Danny Miles

Biographical details
- Born: October 9, 1945 (age 80) Medford, Oregon, U.S.

Playing career
- 1964–1968: Southern Oregon
- Positions: Quarterback, shortstop, point guard

Coaching career (HC unless noted)
- 1971–2016: Oregon Tech

Head coaching record
- Overall: 1,040–437 (.704)

Accomplishments and honors

Championships
- 3× NAIA Division II Champion (2004, 2008, 2012); 17× NAIA National Tournament Appearances (1974, 1979, 1986-1988, 1997, 2000-2001, 2004-2012); 9× Conference Tournament (1974, 1979, 1987, 2000, 2006, 2009-2012); 14× Conference regular season (1974, 1979, 1986-1988, 1997, 2000-2001, 2005, 2007, 2009-2012);

Awards
- Coach Wooden "Keys to Life" Award (2015); 2× NAIA National Basketball Coach of the Year (2004, 2008); A.T. Slats Gill All-Sports Coach of the Year (2004); National Association of Basketball Coaches NAIA Division II Coach of the Year (2012);
- College Basketball Hall of Fame Inducted in 2018

= Danny Miles =

American multi-sport athlete and basketball coach

Danny Miles (born October 9, 1945) is a retired American basketball coach. He served as the head men's basketball coach at Oregon Institute of Technology for 45 years from 1971 to 2016. Miles has led the Hustlin' Owls to three NAIA Division II National Championships. He achieved his 1,000th win on February 1, 2014, in his 43rd year of coaching at OIT. This is the fourth most of any men's college basketball coach all-time (NCAA & NAIA). The other coaches at a four-year school with 1,000 or more wins are: Harry Statham, coach of McKendree University, Mike Krzyzewski, coach of Duke University, Herb Magee, coach of Philadelphia University, and Dave Holmquist, coach of Biola University.

On March 29, 2018 Miles was named to the National Collegiate Basketball Hall of Fame.

==Playing career==
Miles was known as a multi-sport athlete competing in baseball, football, and basketball.
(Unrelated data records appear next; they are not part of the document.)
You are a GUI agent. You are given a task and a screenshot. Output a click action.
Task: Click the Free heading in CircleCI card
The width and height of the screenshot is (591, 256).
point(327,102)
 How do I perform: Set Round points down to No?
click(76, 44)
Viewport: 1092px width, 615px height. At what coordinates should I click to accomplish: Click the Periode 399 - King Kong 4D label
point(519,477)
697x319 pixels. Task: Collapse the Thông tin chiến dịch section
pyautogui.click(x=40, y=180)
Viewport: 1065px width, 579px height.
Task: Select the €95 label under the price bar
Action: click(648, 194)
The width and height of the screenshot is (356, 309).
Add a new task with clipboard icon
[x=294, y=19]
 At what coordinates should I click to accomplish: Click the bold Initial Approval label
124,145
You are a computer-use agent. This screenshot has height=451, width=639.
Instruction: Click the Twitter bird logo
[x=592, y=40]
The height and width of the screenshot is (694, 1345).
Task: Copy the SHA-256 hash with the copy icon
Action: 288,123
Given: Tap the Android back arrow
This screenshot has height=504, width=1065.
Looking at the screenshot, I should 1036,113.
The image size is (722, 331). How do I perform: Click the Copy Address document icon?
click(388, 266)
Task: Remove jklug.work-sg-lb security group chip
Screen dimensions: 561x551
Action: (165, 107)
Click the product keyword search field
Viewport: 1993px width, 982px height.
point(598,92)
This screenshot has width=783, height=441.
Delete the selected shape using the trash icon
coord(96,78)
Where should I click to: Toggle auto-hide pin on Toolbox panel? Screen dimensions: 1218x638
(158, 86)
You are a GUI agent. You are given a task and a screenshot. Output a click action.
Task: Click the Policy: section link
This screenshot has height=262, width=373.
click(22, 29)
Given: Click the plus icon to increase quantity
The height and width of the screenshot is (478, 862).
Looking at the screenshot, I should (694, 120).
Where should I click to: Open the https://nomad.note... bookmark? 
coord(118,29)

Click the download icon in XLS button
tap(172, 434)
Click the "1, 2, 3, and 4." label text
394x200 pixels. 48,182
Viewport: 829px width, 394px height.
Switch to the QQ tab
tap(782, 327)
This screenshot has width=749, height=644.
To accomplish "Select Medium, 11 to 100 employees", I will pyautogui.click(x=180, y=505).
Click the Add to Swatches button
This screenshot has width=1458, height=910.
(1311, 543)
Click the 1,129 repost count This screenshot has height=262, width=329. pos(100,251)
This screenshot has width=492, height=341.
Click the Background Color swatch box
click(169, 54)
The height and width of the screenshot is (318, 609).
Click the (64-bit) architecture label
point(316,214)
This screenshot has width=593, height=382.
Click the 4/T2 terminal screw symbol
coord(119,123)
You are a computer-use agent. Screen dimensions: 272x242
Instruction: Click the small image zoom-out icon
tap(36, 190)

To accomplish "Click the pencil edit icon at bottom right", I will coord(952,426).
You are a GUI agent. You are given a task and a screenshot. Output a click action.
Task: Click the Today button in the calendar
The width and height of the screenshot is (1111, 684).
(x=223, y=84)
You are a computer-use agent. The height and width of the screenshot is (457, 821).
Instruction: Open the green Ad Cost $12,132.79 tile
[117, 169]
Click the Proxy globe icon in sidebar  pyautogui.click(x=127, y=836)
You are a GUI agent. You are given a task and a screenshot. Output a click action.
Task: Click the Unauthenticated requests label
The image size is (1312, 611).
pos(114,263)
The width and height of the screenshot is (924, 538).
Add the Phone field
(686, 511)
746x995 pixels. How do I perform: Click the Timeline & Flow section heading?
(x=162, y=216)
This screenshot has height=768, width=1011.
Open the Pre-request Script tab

In 1962, he won the Oregon class 4A state championship in football and in 1963 he was recognized as the outstanding athlete at Medford High School (now known as North Medford). Miles received a scholarship for baseball from Oregon State University, but then enrolled at Southern Oregon State College (now Southern Oregon University) after an injury beginning in 1964. While at SOU, Miles continued as a multi-sport athlete and attained the following honors:
- Football All-American (honorable mention) 1964, 1965, 1966
- Baseball All- Conference 1965, 1966, 1967
- Basketball All-Conference (Honorable mention) 1965
- Collegiate NAIA football record holder for passing percentage in a season from 1965–2020 (190–247) 76.9%. Was surpassed for all levels by Alabama's Mac Jones in 2020 (311–402) 77.36%. Bo Nix of Oregon holds the current record at 77.45% from the 2023 season.
- Led NAIA in total offense (255.3) yds per game
- SOU Hall of Fame (1989)
- Oregon Sports Hall of Fame (Multi-sport athlete) (1996)

==Coaching career==

===Oregon Tech===
Miles was first hired by the Oregon Institute of Technology as an assistant coach for football, basketball and baseball in 1970. He said he thought he would become a college football coach and wanted to work in NCAA Division I in that sport. After his first year at Oregon Tech, Miles was promoted to the head coaching job both in basketball and baseball as well as offensive coordinator in football. During his 45 years as men's basketball head coach at Oregon Tech, the Hustlin' Owls won an NAIA record 1040 games while losing 437, for a .704 winning percentage. He had 10 seasons of 30 or more wins. During his career, he guided Oregon Tech to home-game winning streaks of 49 games and 64 games respectively.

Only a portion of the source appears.